* Work to do *
Rewrite the records below, putting "Where do I click to" wherever "Where should I click to" appears and keeping every other character the same.

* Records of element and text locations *

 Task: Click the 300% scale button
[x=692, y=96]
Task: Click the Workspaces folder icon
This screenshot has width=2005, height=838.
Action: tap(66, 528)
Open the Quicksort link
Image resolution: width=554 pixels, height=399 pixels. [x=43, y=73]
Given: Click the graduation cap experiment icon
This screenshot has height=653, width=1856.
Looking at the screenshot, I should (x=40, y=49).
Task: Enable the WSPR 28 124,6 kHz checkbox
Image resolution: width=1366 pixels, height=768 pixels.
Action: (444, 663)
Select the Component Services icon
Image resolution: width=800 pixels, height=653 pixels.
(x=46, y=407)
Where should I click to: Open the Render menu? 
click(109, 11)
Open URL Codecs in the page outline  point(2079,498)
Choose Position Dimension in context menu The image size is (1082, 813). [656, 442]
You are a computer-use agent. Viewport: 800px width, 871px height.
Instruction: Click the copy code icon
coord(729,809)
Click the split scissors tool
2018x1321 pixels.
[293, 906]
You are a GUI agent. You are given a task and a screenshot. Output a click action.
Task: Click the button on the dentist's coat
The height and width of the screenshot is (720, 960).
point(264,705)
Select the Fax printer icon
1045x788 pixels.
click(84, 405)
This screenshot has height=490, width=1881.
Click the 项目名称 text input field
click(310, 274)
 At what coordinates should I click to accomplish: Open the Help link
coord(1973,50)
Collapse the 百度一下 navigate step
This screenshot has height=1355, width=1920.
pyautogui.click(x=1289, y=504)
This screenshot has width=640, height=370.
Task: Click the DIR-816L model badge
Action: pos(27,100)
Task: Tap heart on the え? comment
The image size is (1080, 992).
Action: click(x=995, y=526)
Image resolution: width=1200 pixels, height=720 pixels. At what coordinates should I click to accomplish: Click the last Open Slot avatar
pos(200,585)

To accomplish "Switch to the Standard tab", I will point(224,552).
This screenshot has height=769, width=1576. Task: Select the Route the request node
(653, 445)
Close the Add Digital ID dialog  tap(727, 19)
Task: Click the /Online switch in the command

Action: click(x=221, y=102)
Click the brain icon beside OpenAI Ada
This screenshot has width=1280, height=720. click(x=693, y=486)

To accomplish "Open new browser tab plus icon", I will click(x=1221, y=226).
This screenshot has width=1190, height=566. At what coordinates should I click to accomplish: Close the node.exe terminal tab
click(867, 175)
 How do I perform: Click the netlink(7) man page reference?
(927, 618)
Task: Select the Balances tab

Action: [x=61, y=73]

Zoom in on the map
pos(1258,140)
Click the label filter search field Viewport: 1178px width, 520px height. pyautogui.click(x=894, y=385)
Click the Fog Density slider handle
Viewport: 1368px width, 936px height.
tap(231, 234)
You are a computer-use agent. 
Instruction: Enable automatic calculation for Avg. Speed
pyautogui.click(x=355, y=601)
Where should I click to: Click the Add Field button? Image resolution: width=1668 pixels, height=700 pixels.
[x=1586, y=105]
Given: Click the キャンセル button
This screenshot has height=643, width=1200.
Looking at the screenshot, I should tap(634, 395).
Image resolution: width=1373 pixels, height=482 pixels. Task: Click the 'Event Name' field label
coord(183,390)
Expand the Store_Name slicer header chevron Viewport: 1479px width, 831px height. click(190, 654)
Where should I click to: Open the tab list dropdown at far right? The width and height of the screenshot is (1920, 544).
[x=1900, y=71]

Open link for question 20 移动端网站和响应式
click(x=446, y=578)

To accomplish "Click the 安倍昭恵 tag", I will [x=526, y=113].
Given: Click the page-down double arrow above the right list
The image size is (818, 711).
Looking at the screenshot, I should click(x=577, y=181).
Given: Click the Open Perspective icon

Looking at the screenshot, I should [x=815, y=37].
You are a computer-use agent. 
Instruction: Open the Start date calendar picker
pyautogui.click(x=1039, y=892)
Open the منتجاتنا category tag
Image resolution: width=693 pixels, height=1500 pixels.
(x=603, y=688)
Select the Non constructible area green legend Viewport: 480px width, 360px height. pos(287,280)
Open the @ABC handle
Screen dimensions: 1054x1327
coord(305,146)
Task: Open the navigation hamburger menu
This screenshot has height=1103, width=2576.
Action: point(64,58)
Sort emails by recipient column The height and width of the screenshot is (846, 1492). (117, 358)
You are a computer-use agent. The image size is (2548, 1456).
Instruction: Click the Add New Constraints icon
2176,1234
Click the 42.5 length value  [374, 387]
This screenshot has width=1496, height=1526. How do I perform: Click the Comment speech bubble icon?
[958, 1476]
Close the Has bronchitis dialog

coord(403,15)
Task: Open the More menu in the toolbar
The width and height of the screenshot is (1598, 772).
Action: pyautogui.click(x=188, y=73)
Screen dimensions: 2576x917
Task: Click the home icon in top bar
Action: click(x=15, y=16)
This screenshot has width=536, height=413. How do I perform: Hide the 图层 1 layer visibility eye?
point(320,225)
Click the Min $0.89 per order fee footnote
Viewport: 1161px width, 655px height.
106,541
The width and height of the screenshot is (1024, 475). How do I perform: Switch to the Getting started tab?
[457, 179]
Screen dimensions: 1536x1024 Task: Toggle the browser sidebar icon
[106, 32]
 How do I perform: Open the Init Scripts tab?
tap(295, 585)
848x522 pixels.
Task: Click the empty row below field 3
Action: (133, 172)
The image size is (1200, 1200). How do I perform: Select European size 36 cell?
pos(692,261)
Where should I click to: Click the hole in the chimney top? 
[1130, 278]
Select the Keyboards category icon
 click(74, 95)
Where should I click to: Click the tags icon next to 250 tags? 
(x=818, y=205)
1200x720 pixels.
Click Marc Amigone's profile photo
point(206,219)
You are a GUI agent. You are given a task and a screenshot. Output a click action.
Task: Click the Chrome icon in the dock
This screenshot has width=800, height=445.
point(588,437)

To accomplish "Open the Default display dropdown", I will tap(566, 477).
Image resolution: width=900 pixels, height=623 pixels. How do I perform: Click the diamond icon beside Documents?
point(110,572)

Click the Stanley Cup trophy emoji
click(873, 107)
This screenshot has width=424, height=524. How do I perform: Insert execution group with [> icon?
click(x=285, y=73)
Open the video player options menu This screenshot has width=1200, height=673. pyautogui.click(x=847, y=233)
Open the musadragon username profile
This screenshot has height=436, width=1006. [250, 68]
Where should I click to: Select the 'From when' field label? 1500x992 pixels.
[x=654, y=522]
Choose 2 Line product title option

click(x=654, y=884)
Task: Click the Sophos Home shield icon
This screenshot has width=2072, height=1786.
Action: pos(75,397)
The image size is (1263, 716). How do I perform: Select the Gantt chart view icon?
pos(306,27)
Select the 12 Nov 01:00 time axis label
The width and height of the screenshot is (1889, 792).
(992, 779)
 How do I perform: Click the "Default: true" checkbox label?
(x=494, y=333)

* Complete response *
 Task: Click the 300% scale button
[x=692, y=96]
Task: Click the Workspaces folder icon
This screenshot has width=2005, height=838.
Action: tap(66, 528)
Open the Quicksort link
Image resolution: width=554 pixels, height=399 pixels. [x=43, y=73]
Given: Click the graduation cap experiment icon
This screenshot has height=653, width=1856.
Looking at the screenshot, I should (x=40, y=49).
Task: Enable the WSPR 28 124,6 kHz checkbox
Image resolution: width=1366 pixels, height=768 pixels.
Action: (444, 663)
Select the Component Services icon
Image resolution: width=800 pixels, height=653 pixels.
(x=46, y=407)
Where do I click to: Open the Render menu? 
click(109, 11)
Open URL Codecs in the page outline  point(2079,498)
Choose Position Dimension in context menu The image size is (1082, 813). [656, 442]
You are a computer-use agent. Viewport: 800px width, 871px height.
Instruction: Click the copy code icon
coord(729,809)
Click the split scissors tool
2018x1321 pixels.
[293, 906]
You are a GUI agent. You are given a task and a screenshot. Output a click action.
Task: Click the button on the dentist's coat
The height and width of the screenshot is (720, 960).
point(264,705)
Select the Fax printer icon
1045x788 pixels.
click(84, 405)
This screenshot has height=490, width=1881.
Click the 项目名称 text input field
click(310, 274)
 At what coordinates should I click to accomplish: Open the Help link
coord(1973,50)
Collapse the 百度一下 navigate step
This screenshot has height=1355, width=1920.
pyautogui.click(x=1289, y=504)
This screenshot has width=640, height=370.
Task: Click the DIR-816L model badge
Action: pos(27,100)
Task: Tap heart on the え? comment
The image size is (1080, 992).
Action: click(x=995, y=526)
Image resolution: width=1200 pixels, height=720 pixels. At what coordinates should I click to accomplish: Click the last Open Slot avatar
pos(200,585)

To accomplish "Switch to the Standard tab", I will point(224,552).
This screenshot has height=769, width=1576. Task: Select the Route the request node
(653, 445)
Close the Add Digital ID dialog  tap(727, 19)
Task: Click the /Online switch in the command

Action: click(x=221, y=102)
Click the brain icon beside OpenAI Ada
This screenshot has width=1280, height=720. click(x=693, y=486)

To accomplish "Open new browser tab plus icon", I will click(x=1221, y=226).
This screenshot has width=1190, height=566. At what coordinates should I click to accomplish: Close the node.exe terminal tab
click(867, 175)
 How do I perform: Click the netlink(7) man page reference?
(927, 618)
Task: Select the Balances tab

Action: [x=61, y=73]

Zoom in on the map
pos(1258,140)
Click the label filter search field Viewport: 1178px width, 520px height. pyautogui.click(x=894, y=385)
Click the Fog Density slider handle
Viewport: 1368px width, 936px height.
tap(231, 234)
You are a computer-use agent. 
Instruction: Enable automatic calculation for Avg. Speed
pyautogui.click(x=355, y=601)
Where do I click to: Click the Add Field button? Image resolution: width=1668 pixels, height=700 pixels.
[x=1586, y=105]
Given: Click the キャンセル button
This screenshot has height=643, width=1200.
Looking at the screenshot, I should tap(634, 395).
Image resolution: width=1373 pixels, height=482 pixels. Task: Click the 'Event Name' field label
coord(183,390)
Expand the Store_Name slicer header chevron Viewport: 1479px width, 831px height. click(190, 654)
Where do I click to: Open the tab list dropdown at far right? The width and height of the screenshot is (1920, 544).
[x=1900, y=71]

Open link for question 20 移动端网站和响应式
click(x=446, y=578)

To accomplish "Click the 安倍昭恵 tag", I will [x=526, y=113].
Given: Click the page-down double arrow above the right list
The image size is (818, 711).
Looking at the screenshot, I should click(x=577, y=181).
Given: Click the Open Perspective icon

Looking at the screenshot, I should [x=815, y=37].
You are a computer-use agent. 
Instruction: Open the Start date calendar picker
pyautogui.click(x=1039, y=892)
Open the منتجاتنا category tag
Image resolution: width=693 pixels, height=1500 pixels.
(x=603, y=688)
Select the Non constructible area green legend Viewport: 480px width, 360px height. pos(287,280)
Open the @ABC handle
Screen dimensions: 1054x1327
coord(305,146)
Task: Open the navigation hamburger menu
This screenshot has height=1103, width=2576.
Action: point(64,58)
Sort emails by recipient column The height and width of the screenshot is (846, 1492). (117, 358)
You are a computer-use agent. The image size is (2548, 1456).
Instruction: Click the Add New Constraints icon
2176,1234
Click the 42.5 length value  [374, 387]
This screenshot has width=1496, height=1526. How do I perform: Click the Comment speech bubble icon?
[958, 1476]
Close the Has bronchitis dialog

coord(403,15)
Task: Open the More menu in the toolbar
The width and height of the screenshot is (1598, 772).
Action: pyautogui.click(x=188, y=73)
Screen dimensions: 2576x917
Task: Click the home icon in top bar
Action: click(x=15, y=16)
This screenshot has width=536, height=413. How do I perform: Hide the 图层 1 layer visibility eye?
point(320,225)
Click the Min $0.89 per order fee footnote
Viewport: 1161px width, 655px height.
106,541
The width and height of the screenshot is (1024, 475). How do I perform: Switch to the Getting started tab?
[457, 179]
Screen dimensions: 1536x1024 Task: Toggle the browser sidebar icon
[106, 32]
 How do I perform: Open the Init Scripts tab?
tap(295, 585)
848x522 pixels.
Task: Click the empty row below field 3
Action: (133, 172)
The image size is (1200, 1200). How do I perform: Select European size 36 cell?
pos(692,261)
Where do I click to: Click the hole in the chimney top? 
[1130, 278]
Select the Keyboards category icon
 click(74, 95)
Where do I click to: Click the tags icon next to 250 tags? 
(x=818, y=205)
1200x720 pixels.
Click Marc Amigone's profile photo
point(206,219)
You are a GUI agent. You are given a task and a screenshot. Output a click action.
Task: Click the Chrome icon in the dock
This screenshot has width=800, height=445.
point(588,437)

To accomplish "Open the Default display dropdown", I will tap(566, 477).
Image resolution: width=900 pixels, height=623 pixels. How do I perform: Click the diamond icon beside Documents?
point(110,572)

Click the Stanley Cup trophy emoji
click(873, 107)
This screenshot has width=424, height=524. How do I perform: Insert execution group with [> icon?
click(x=285, y=73)
Open the video player options menu This screenshot has width=1200, height=673. pyautogui.click(x=847, y=233)
Open the musadragon username profile
This screenshot has height=436, width=1006. [250, 68]
Where do I click to: Select the 'From when' field label? 1500x992 pixels.
[x=654, y=522]
Choose 2 Line product title option

click(x=654, y=884)
Task: Click the Sophos Home shield icon
This screenshot has width=2072, height=1786.
Action: pos(75,397)
The image size is (1263, 716). How do I perform: Select the Gantt chart view icon?
pos(306,27)
Select the 12 Nov 01:00 time axis label
The width and height of the screenshot is (1889, 792).
(992, 779)
 How do I perform: Click the "Default: true" checkbox label?
(x=494, y=333)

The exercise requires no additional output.